En matière d’éducation, comme dans d’autres domaines, il y a l’esprit, et il y a la lettre. Il y a un programme électoral, qui prône à la fois de grandes valeurs d’équité et une plus grande autonomie. Et il y a la nomination d’un ministre peu connu jusque-là pour des engagements aux côtés de ceux qui s’emploient à faire progresser l’École de la réussite pour tous. Nous pouvons attendre de voir, laisser passer la rentrée, ne pas nous laisser aller trop vite à une polémique facile. Autonomie… Optimisme… Nous pouvons écouter…

 

Le Ministre choisit Poitiers pour sa première visite. La presse locale titre : Jean-Michel Blanquer : « Poitiers est la capitale de l’Éducation nationale » [1] (Drôle de consolation pour une Académie sans pouvoir régional…) C’est ma ville, c’est aussi la ville de l’ESEN, du CNED, de Canopé… À l’occasion de sa visite des sites, le Ministre souligne l’importance du développement du numérique, et met en avant les enjeux de formation pour accompagner sa stratégie numérique. Signal intéressant.

Mais la veille, le même journal publiait un entretien : « Nous devons ouvrir les fenêtres »[2]. Le Ministre y définit l’autonomie par la confiance et le respect (sans précisions…). « L’attention aux plus fragiles » passe par la maternelle, qui « doit être encore davantage l’école du langage ». L’engagement présidentiel du dédoublement des CP en REP+ est réaffirmé. Puis, M. Blanquer pourfend « l’argument de l’égalitarisme » qui aurait justifié la suppression des classes bilangues, tout en défendant cet égalitarisme pour instaurer les devoirs à l’école. Enfin, le pragmatisme, maitre-mot, lui sert à justifier la « liberté » en matière de rythmes scolaires. Il prône l’ouverture, aux « expériences, françaises et internationales ». Étonnants éléments de langage dans un entretien qui veut concilier « le meilleur de notre tradition et le meilleur de notre modernité », et « dépasser les vieilles querelles pour faire vivre le nouvel optimisme français ». Ouverture, optimisme, confiance, respect, faut-il y croire ?

 

Derrière un souci de rassurer, les propositions du Ministère pour l’éducation se présentent comme des évidences, que le bon sens ne pourrait qu’approuver. Et si les mots y perdaient leur sens…

 

Quelques fausses évidences.

1. Il suffit de réduire le nombre d’élèves par classe pour qu’ils réussissent.[3] Certes, il est plus confortable, pour les élèves et pour nous, enseignants, de ne pas avoir des classes surchargées. L’enseignant, avec 12 élèves, a plus de temps pour être attentif à chacun. C’est la mesure phare du programme présidentiel, celle qui ne peut pas être discutée, nous l’avons bien compris lors d’une entrevue préélectorale, malgré nos arguments de poids.

Mais deux objections.

-       La bonne volonté suffit-elle ? Si l’enseignant n’est pas formé aux attitudes et gestes professionnels qui vont lui permettre une attention et un accompagnement efficaces, les résultats risquent d’être bien décevants au vu des moyens déployés.

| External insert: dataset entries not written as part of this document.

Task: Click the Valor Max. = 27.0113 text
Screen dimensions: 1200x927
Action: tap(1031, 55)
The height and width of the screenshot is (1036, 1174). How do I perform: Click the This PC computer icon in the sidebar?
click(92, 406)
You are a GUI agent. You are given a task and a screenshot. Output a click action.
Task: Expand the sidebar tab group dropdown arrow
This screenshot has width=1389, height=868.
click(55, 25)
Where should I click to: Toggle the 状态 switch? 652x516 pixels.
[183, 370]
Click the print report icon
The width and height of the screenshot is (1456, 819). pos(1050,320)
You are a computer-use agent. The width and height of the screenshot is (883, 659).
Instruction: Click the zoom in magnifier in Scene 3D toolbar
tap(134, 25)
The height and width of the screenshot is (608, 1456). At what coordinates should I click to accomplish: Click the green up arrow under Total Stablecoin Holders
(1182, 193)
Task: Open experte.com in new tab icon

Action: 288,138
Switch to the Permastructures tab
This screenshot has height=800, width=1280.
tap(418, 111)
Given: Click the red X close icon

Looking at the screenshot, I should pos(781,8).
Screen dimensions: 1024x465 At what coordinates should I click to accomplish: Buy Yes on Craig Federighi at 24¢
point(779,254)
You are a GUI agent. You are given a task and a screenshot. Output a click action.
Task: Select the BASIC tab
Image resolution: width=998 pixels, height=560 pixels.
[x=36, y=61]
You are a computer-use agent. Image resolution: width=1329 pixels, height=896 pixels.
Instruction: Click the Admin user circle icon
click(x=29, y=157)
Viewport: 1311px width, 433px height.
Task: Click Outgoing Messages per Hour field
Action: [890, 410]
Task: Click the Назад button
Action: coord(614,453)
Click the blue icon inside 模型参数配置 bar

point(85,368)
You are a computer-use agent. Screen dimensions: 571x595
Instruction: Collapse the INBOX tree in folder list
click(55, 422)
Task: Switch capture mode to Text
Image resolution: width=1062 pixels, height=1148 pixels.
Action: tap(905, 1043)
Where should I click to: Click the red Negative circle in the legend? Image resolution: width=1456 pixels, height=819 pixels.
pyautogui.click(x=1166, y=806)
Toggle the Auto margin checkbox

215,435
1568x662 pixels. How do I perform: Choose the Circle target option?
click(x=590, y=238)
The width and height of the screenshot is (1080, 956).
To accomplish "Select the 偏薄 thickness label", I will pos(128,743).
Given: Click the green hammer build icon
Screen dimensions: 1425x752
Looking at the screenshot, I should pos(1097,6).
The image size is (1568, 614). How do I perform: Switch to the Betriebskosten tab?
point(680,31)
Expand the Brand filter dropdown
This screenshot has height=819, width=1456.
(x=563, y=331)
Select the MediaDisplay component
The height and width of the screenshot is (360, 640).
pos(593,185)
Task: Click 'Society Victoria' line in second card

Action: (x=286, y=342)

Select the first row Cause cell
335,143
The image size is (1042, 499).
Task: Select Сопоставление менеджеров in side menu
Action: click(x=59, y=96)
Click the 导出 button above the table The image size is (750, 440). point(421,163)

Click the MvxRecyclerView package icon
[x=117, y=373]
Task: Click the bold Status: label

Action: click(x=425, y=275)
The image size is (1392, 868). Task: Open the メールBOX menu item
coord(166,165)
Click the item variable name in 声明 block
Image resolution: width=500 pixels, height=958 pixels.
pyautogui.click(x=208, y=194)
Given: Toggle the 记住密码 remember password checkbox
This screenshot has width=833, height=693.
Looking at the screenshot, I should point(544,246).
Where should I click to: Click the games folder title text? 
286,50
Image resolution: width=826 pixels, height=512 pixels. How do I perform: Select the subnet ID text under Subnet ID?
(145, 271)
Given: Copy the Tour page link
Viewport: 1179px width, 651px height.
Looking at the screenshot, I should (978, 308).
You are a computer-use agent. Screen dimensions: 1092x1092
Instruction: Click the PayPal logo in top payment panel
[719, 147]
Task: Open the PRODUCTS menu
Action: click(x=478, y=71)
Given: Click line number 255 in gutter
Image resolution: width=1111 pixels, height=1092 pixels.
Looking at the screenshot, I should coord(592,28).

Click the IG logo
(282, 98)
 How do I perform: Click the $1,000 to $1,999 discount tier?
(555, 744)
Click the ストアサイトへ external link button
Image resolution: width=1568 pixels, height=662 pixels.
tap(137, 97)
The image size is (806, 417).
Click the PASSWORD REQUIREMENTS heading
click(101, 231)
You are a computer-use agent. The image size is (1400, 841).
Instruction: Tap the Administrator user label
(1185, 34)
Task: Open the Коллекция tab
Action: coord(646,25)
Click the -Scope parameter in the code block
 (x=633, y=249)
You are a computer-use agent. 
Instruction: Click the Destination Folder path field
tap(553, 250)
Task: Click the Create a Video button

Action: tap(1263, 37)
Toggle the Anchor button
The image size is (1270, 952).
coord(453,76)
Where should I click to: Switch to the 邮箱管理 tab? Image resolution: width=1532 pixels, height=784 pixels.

-       Et, comment fait-on, concrètement ? Comment trouve-t-on rapidement autant de locaux et autant d’enseignants ? Pourquoi avoir choisi le nombre de 12 ? Pierre Merle suggérait dans Le Monde du 20 mai, le nombre de 16, beaucoup moins couteux… Et pourquoi, par la même occasion, casser le dispositif Plus de Maitres Que de Classes[4] très largement plébiscité par les enseignants ? Où est le pragmatisme ?

 

2. L’autonomie, c’est la liberté de choisir. Liberté pour qui ?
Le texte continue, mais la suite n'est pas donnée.